7) Both the business sale agreement and the property sale agreement were prepared by the Defendant’s attorney, Mr. M.R. Khan. At some time after the business sale and property sale agreements had been signed there was a meeting attended by Mr. Parker and Mr. Osman. At this meeting the payment of a deposit was discussed. Mr. Khan was not present at this meeting. Mr. Osman insisted that the Plaintiff give the Defendant a deposit to show how serious the Plaintiff was. It was agreed that if the sale took place, the deposit would form part of the purchase price of the business. On 18 April 2002 Mr. Parker duly paid the deposit of R150 000.00. Mr. Osman gave him a receipt which provided as follows:
“I, Mohamed Farouk Osman, do hereby acknowledge that I have received from Mansoor Parker the sum of R150 000.00 (One Hundred and Fifty Thousand Rand only) being a deposit on sale of agreement entered into by both parties for the purchase of the motor spares.”
This receipt is Exhibit A27 in this case. Mr. Parker then visited a number of banks in order to obtain the loan of R2.5 million referred to in clause 15.1 of the property sale agreement. The Albaraka Bank of Athlone indicated its preparedness to make a loan to the Plaintiff of an amount of R3 million for the purchase of the property subject to an independent valuation of R3 million. The bank confirmed this in a letter dated 17 May 2002 (Exhibit A28). The bank caused the property to be valued. It was found that the valuation was less than R3 million. The bank accordingly agreed only to loan to the Plaintiff the sum of R2 million for the purchase of the property. This was confirmed in a letter by the bank to the Plaintiff (Exhibit A29).
8) Due to the fact that the Plaintiff and Rapidough could not raise a loan of R2.5 million, as was required in terms of clause 15 of the property sale agreement, the Plaintiff wrote to Dalmans advising that they had no alternative but to withdraw from the property sale agreement.
The letter went on to state “kindly make the necessary arrangements for a refund of the deposit at your earliest convenience.”

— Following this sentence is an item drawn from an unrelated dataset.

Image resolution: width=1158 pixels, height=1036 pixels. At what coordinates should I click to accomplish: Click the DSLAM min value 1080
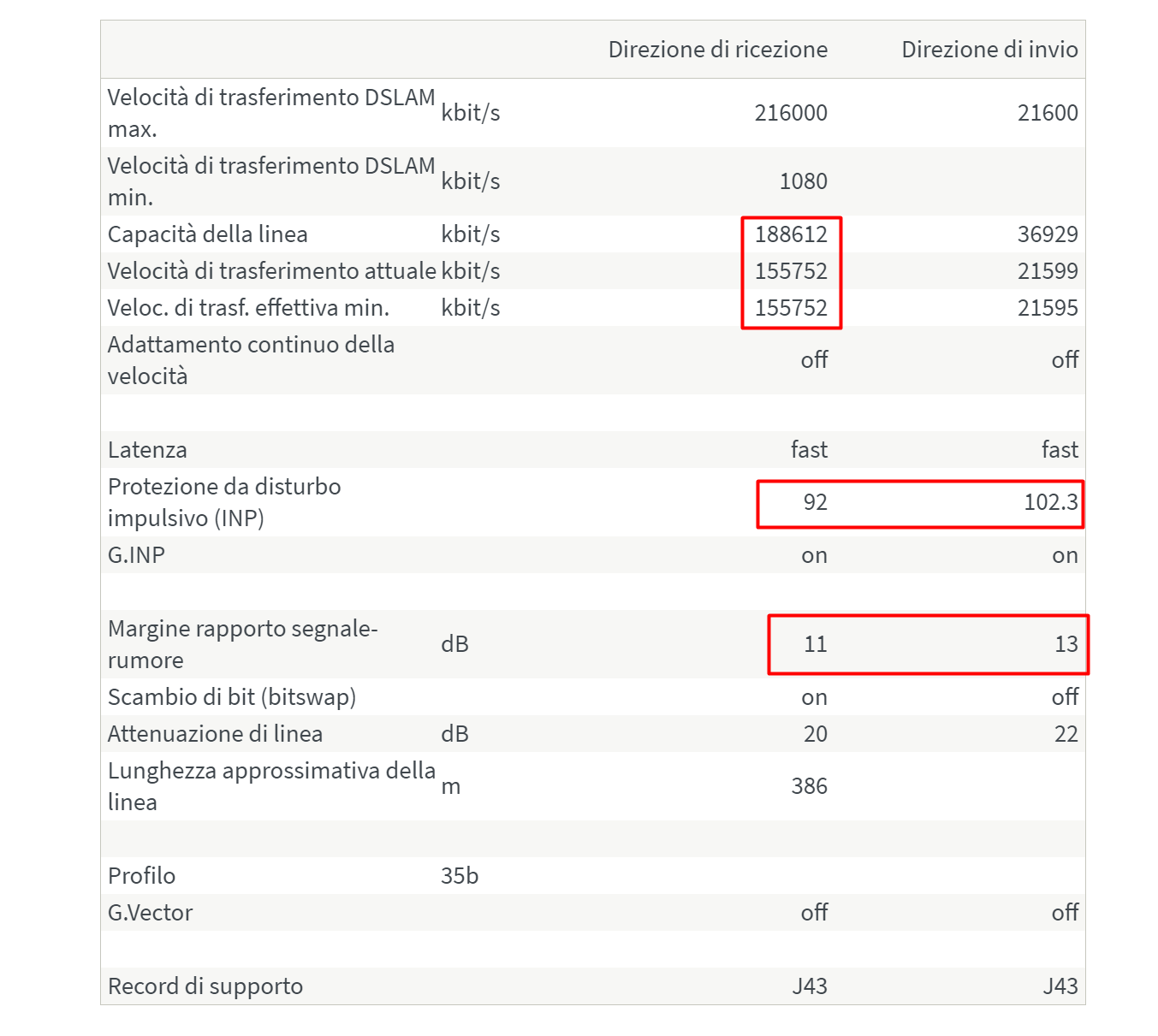(x=803, y=181)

The parties thereafter met in order to see if the transaction could be saved. Mr. Khan attended this meeting. The parties agreed to an amendment of the property sale agreement. On 31 May 2002 the parties entered into a handwritten addendum to the property sale agreement. The handwritten agreement was drafted by the Defendant’s attorney, Mr. M.R. Khan (Exhibit A17-21). This addendum, with some alterations, was typed up by Mr. Khan and once again signed by the parties on 5 June 2002 (Exhibit A22-26). After the addendum to the property sale agreement had been signed, Mr. Parker heard that Mr. Osman was moving stock. He confronted Mr. Osman who denied this. The business sale agreement did not specify what fixtures and fittings and stock was part of the business sale. Mr. Osman started by saying that some of the fixtures belonged to the cash and carry store but agreed to give an inventory. Mr. Osman showed Mr. Parker an inventory but did not give him a copy thereof.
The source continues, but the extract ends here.